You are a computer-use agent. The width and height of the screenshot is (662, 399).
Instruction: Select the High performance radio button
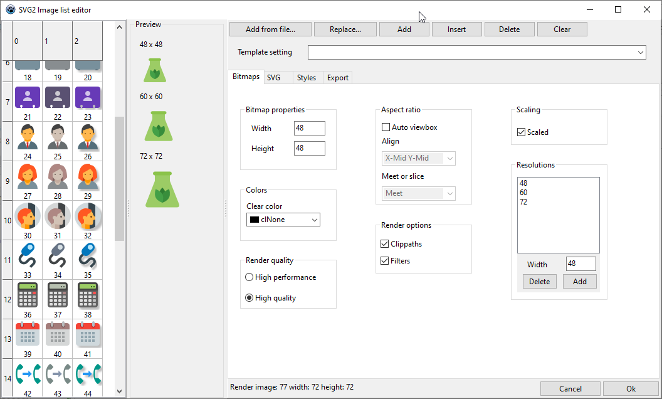[250, 277]
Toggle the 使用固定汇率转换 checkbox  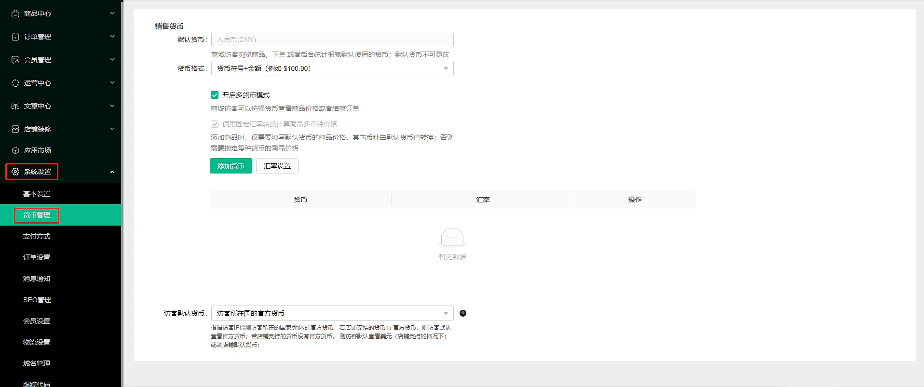point(215,124)
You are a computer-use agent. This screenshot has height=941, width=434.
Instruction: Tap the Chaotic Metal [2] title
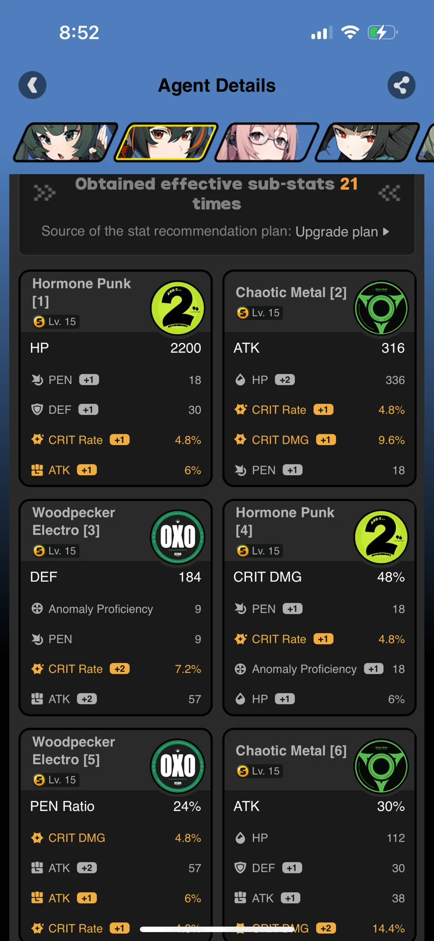pos(291,293)
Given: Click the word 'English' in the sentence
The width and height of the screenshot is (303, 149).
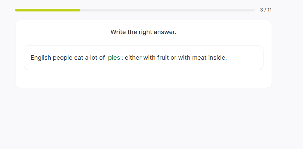Looking at the screenshot, I should 41,58.
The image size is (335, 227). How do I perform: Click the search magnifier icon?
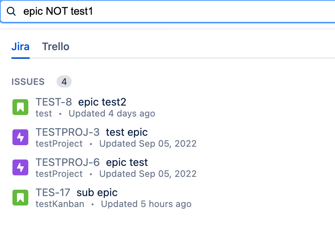pos(12,11)
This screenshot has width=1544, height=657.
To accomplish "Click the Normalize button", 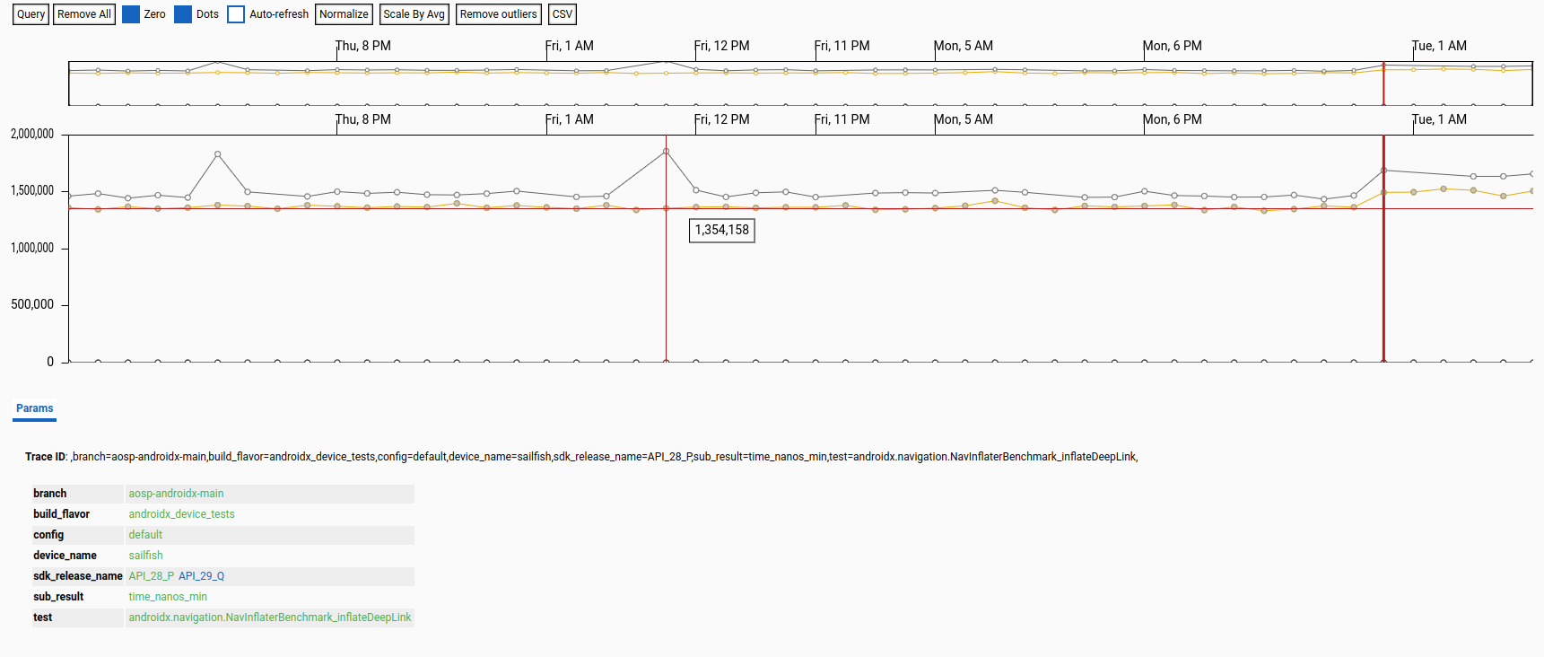I will (344, 14).
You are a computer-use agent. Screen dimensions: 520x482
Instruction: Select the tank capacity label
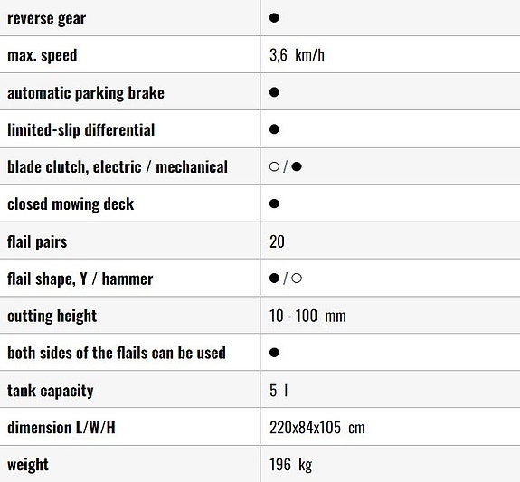click(51, 391)
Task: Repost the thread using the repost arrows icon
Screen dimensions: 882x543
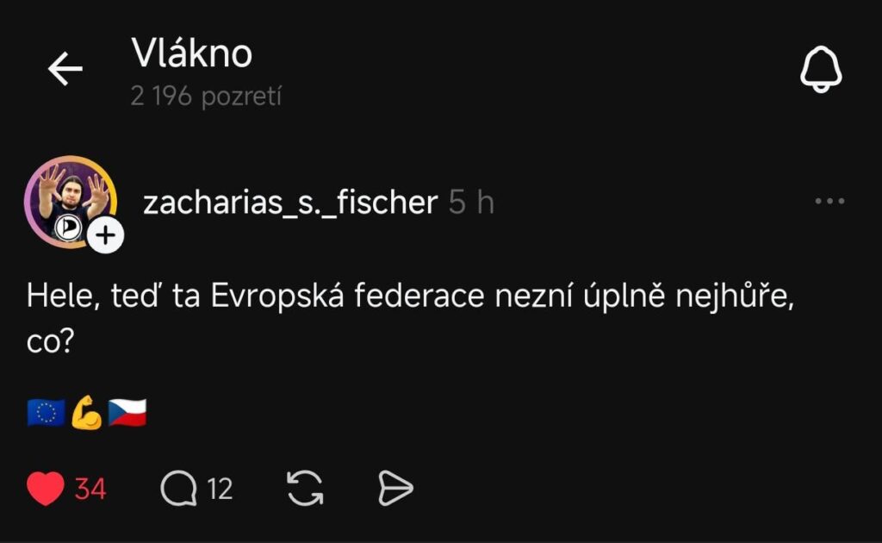Action: click(x=303, y=489)
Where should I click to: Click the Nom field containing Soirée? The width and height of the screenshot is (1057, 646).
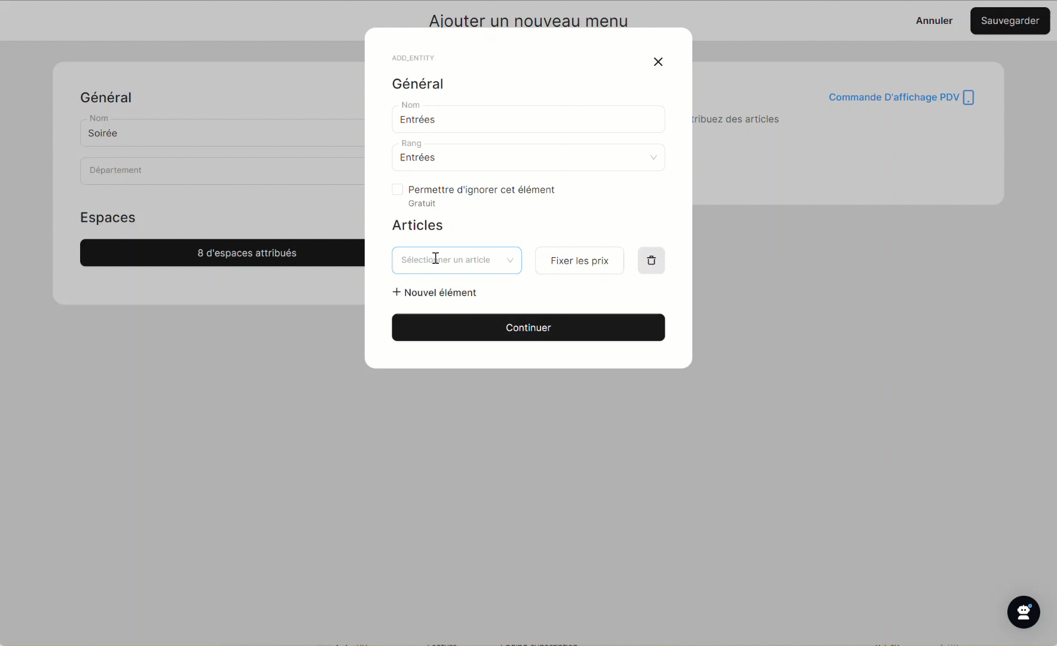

*****

Aim of the task: Copy each line from the entries above that has the word "agent" in it.

Result below:
You are a computer-use agent. The width and height of the screenshot is (662, 399).
You are a computer-use agent. This screenshot has height=941, width=434.
You are a computer-use agent. Screen dimensions: 520x482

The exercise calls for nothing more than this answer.